ASPF inspections

This section introduces the basic idea of ASPF inspection on application layer and transport layer protocols.

As shown in Figure 171, ACLs on the edge device deny incoming packets to the internal network. The ASPF application layer protocol inspection allows return packets from the external network to the internal network.

ASPF inspects all application layer sessions as follows:

• For a single-channel protocol, the inspection process is simple.

  ASPF creates a session entry immediately after it detects the session's first packet sent to the external network, and ASPF removes the entry when the connection is terminated.

  The session entry helps record outgoing packets and their return packets. It can maintain the session status and determine whether state transitions of the session are correct. All packets that match a session entry can pass through the packet-filter firewall.

• For a multichannel protocol, ASPF creates session entries, and one or more associated entries to associate the sessions initiated by the same application layer protocol. Associated entries are created during the protocol negotiation and are removed after the negotiation. ASPF uses the associated entries to match the first packets of the sessions. All packets of the sessions matching the associated entries can pass through the packet-filter firewall.

The following uses FTP to explain the process of multichannel application layer protocol inspection.

As shown in Figure 172, FTP connections are established and removed as follows:

1. The FTP client initiates an FTP control connection from port 1333 to port 21 of the FTP server.

2. As a result of negotiation, the server initiates a data connection from port 20 to port 1600 of the client.

3. When data transmission times out or ends, the data connection is removed.

ASPF implements FTP inspection during the FTP connection lifetime as follows:

1. ASPF checks the IP packets the FTP client sends to the FTP server to identify TCP-based FTP packets. Based on the port number, ASPF identifies the control connection between the FTP client and server and creates a control connection session entry.

2. ASPF checks each FTP control connection packet, and examines their TCP status based on the control connection session entry. ASPF analyzes the FTP instructions in the control connection packet. If the packet contains a data channel setup instruction, ASPF creates an associated entry for the data connection.

3. For return FTP control connection packets, ASPF examines their TCP status based on the control connection session entry to make packet forwarding decisions.

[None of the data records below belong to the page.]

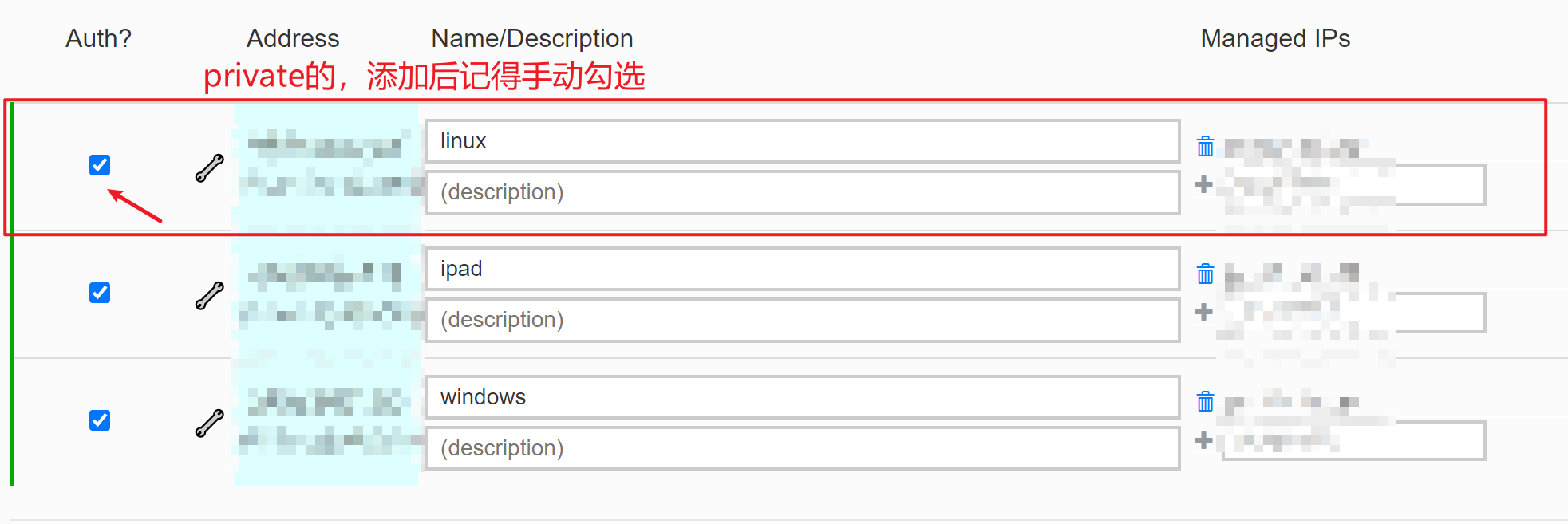Focus description field under ipad
Viewport: 1568px width, 524px height.
(x=802, y=320)
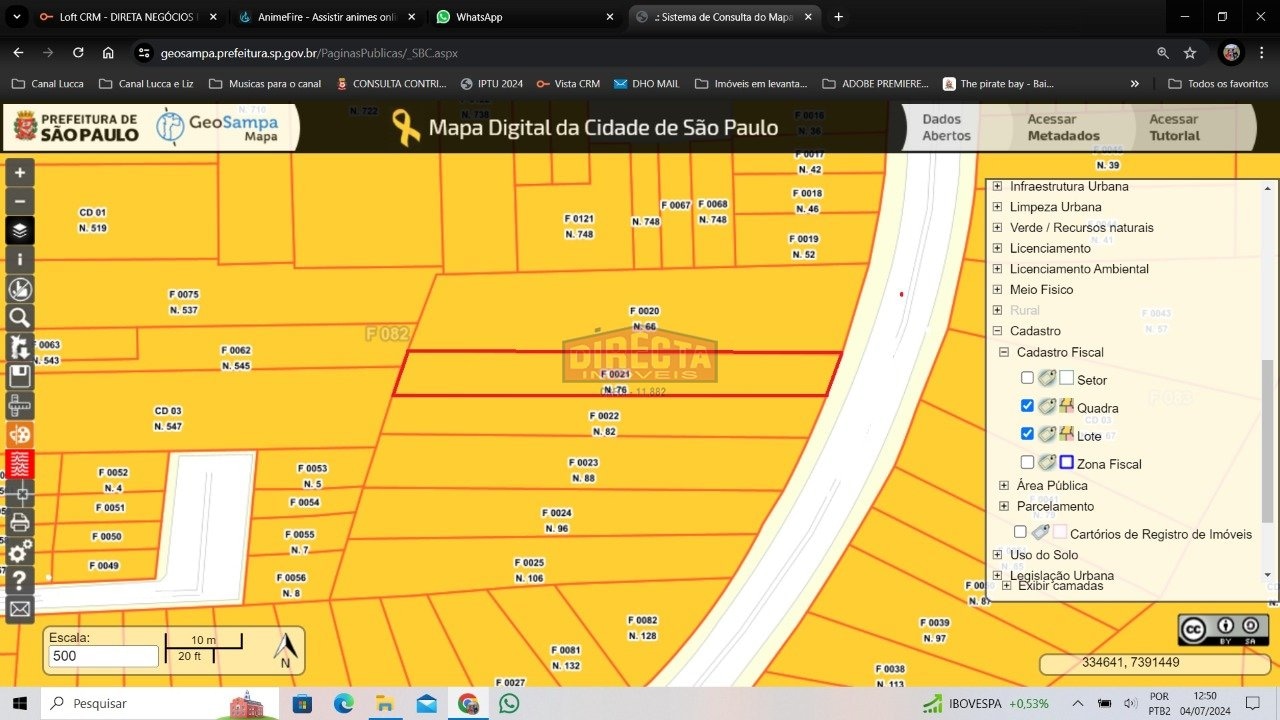Image resolution: width=1280 pixels, height=720 pixels.
Task: Click the Zona Fiscal blue square swatch
Action: coord(1066,462)

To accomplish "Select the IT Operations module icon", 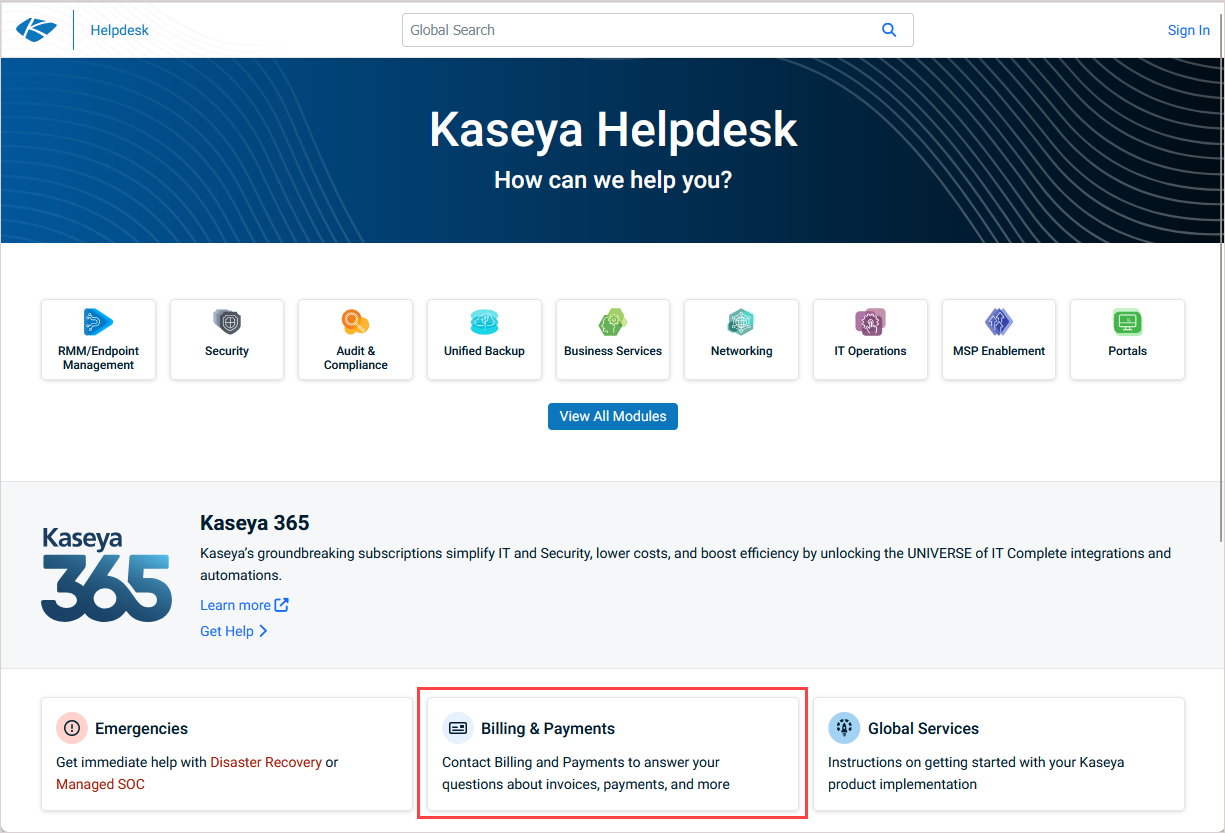I will click(x=870, y=322).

4. When the FTP data passes through the device, ASPF is triggered to create a session entry for the data connection and remove the associated entry.

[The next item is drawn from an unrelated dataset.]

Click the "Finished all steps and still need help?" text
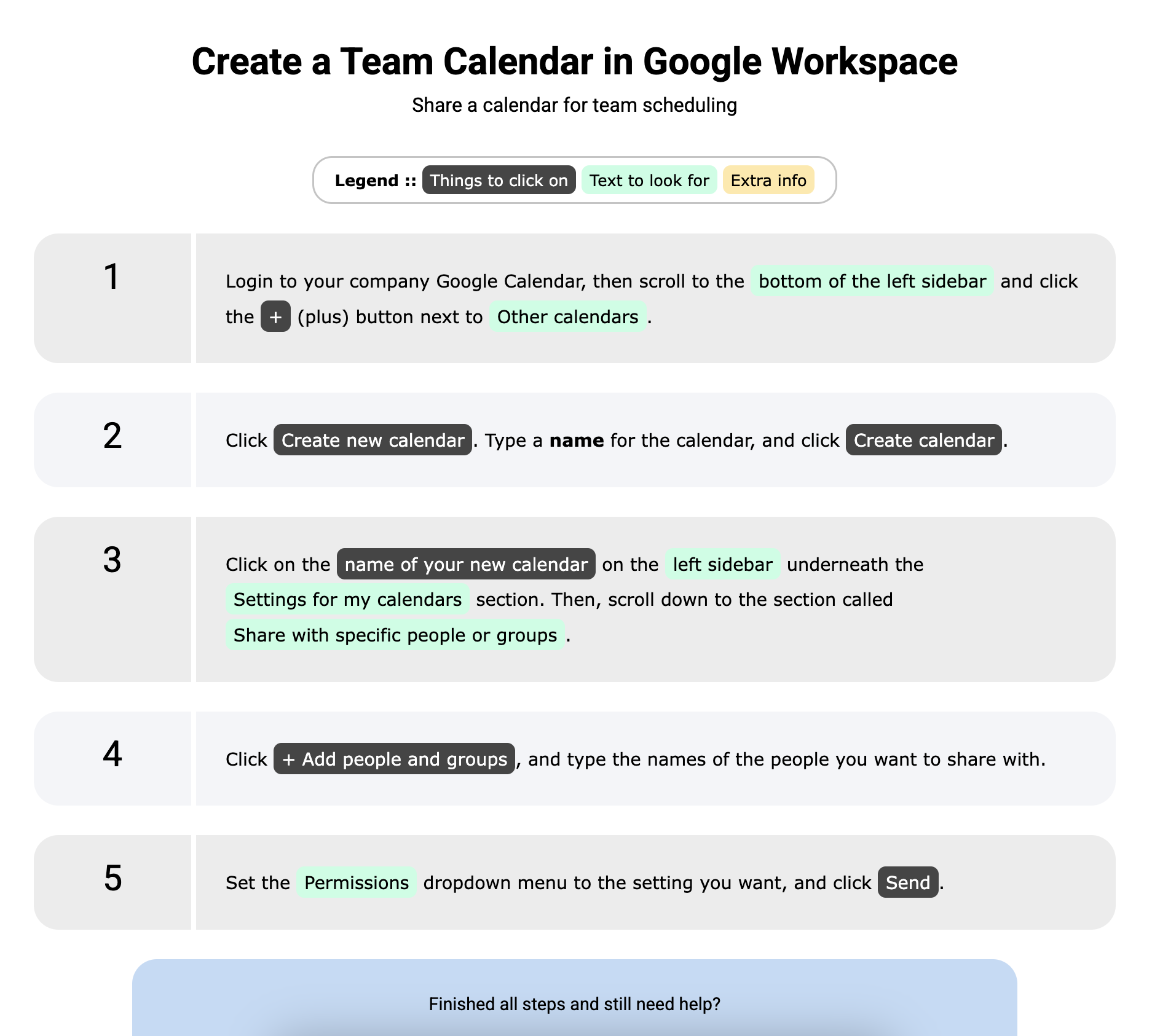 coord(574,1004)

5. For returned FTP data packets, ASPF examines their TCP status based on the data connection session entry to make packet forwarding decisions.

6. When the data transmission ends, ASPF removes the data connection session entry. When the FTP connection is removed, ASPF removes the control connection session entry.

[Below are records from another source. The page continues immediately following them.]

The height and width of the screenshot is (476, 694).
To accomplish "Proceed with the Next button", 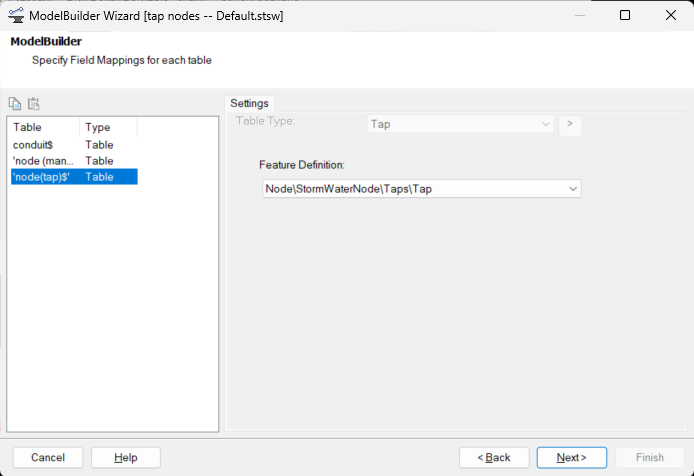I will [571, 457].
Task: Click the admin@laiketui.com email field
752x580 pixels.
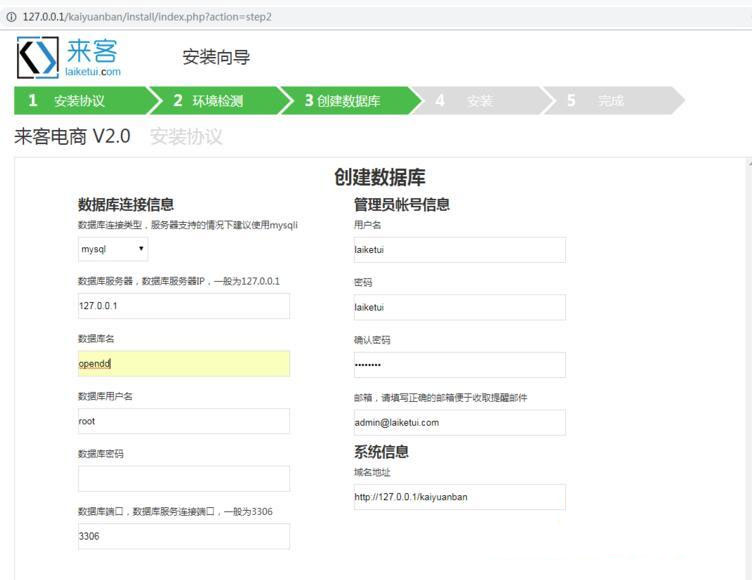Action: [459, 422]
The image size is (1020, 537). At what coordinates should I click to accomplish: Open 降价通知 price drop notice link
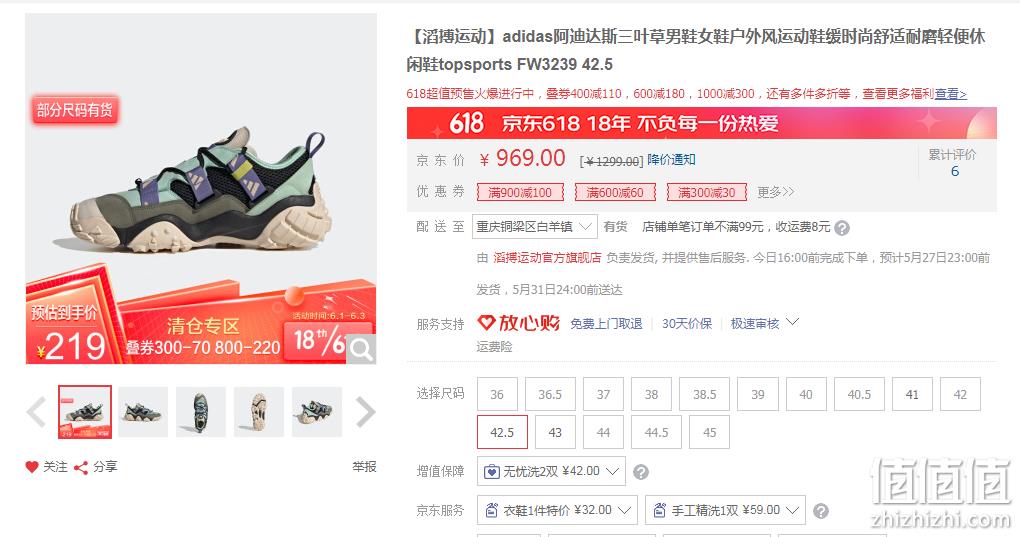pyautogui.click(x=671, y=160)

The transport layer protocol inspection refers to generic TCP/UDP inspection. It creates session entries to record the transport layer information of the packets to dynamically filter TCP and UDP packets. The transport layer information includes source and destination addresses and port numbers.

Generic TCP/UDP inspection requires that return packets must match the corresponding packets that are previously sent out of the external interface. The return packets must have the same source/destination addresses and source/destination port numbers as the outgoing packets (but reversed). Otherwise, the return packets are blocked. For multichannel application layer protocols like FTP, the deployment of TCP inspection without application layer inspection leads to failure of establishing a data connection.